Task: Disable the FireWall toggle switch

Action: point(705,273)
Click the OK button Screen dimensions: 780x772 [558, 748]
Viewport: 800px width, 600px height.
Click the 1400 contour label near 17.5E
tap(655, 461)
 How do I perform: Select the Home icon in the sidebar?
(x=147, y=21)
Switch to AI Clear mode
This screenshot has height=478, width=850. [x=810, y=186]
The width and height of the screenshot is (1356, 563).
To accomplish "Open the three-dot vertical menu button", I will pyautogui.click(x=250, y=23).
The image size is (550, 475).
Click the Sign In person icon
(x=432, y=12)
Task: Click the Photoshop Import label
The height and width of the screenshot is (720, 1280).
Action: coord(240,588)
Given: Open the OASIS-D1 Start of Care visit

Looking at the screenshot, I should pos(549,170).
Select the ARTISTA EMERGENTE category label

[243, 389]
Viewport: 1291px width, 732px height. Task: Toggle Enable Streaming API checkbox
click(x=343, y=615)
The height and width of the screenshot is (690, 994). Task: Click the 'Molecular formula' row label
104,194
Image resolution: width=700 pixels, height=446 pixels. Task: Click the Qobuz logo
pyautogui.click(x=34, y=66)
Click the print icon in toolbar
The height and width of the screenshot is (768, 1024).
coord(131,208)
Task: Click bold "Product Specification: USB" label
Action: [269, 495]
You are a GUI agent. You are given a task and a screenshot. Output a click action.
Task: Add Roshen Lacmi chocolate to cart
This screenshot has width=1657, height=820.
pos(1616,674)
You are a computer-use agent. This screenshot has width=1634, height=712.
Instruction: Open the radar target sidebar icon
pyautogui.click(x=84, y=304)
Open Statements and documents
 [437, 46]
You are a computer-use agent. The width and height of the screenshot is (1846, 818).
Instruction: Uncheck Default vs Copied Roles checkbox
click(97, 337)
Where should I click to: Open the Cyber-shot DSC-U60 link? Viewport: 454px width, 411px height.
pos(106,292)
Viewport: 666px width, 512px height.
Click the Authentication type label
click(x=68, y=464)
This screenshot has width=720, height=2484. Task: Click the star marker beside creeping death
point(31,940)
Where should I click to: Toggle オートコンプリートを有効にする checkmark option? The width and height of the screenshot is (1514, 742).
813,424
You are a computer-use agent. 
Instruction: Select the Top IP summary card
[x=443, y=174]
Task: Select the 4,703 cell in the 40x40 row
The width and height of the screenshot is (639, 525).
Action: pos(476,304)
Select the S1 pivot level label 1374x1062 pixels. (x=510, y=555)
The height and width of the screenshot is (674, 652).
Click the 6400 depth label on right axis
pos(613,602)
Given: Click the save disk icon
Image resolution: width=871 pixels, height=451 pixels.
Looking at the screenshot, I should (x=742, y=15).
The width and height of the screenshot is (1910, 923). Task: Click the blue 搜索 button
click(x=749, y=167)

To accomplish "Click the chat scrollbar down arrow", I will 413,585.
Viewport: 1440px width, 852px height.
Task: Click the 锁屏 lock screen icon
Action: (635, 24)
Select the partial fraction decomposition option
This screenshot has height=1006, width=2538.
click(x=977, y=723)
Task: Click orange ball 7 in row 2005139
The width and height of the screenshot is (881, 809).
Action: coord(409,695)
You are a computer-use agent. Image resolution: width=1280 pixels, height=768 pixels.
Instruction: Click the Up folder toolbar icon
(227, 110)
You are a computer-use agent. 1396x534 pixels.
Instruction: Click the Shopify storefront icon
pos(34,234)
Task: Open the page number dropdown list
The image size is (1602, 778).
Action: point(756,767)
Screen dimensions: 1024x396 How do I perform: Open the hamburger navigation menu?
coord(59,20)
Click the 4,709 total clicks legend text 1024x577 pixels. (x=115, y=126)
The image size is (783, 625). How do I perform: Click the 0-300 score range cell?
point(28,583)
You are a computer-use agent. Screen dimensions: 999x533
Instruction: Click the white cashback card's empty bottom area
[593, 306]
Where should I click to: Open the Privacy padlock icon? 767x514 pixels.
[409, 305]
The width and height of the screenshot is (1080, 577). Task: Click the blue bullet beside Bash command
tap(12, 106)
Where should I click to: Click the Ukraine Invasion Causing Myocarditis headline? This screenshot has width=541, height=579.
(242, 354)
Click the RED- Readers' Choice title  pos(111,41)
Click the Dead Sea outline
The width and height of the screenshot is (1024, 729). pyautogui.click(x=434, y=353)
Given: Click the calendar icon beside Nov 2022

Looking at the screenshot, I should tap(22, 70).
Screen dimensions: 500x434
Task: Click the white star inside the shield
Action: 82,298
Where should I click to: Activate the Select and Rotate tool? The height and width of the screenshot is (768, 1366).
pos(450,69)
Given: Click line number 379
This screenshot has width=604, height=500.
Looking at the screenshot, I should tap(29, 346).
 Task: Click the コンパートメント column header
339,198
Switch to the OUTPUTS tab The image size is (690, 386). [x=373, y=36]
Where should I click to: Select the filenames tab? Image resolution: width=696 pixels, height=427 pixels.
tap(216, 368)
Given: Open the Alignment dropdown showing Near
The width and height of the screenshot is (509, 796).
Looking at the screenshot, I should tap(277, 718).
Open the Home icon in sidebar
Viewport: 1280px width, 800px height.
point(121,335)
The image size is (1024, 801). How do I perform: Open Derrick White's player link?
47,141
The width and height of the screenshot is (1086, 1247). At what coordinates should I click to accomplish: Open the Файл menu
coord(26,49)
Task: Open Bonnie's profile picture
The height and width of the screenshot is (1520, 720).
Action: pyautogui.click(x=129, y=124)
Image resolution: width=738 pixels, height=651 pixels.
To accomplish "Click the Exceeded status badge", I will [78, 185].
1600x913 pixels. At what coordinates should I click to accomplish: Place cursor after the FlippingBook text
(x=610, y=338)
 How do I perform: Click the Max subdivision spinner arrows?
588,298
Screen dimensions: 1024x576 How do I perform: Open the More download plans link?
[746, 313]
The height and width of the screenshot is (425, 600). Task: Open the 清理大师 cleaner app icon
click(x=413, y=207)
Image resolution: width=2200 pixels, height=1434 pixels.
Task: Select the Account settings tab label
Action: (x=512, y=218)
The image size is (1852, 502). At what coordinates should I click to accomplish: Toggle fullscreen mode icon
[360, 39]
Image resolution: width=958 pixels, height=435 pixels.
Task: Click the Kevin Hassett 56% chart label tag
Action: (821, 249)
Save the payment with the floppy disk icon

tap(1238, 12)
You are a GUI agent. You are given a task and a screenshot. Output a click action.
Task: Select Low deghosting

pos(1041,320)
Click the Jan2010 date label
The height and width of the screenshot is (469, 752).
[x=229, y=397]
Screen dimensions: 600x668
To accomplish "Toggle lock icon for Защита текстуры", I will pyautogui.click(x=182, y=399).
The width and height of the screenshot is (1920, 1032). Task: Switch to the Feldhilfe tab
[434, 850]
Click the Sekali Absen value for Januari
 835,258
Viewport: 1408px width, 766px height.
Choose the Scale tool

* _Task instructions_
Wherever the string "number" occurs in the data, copy the line that holds it.

* _Written response_
Task: Open the page number dropdown list
Given: Click line number 379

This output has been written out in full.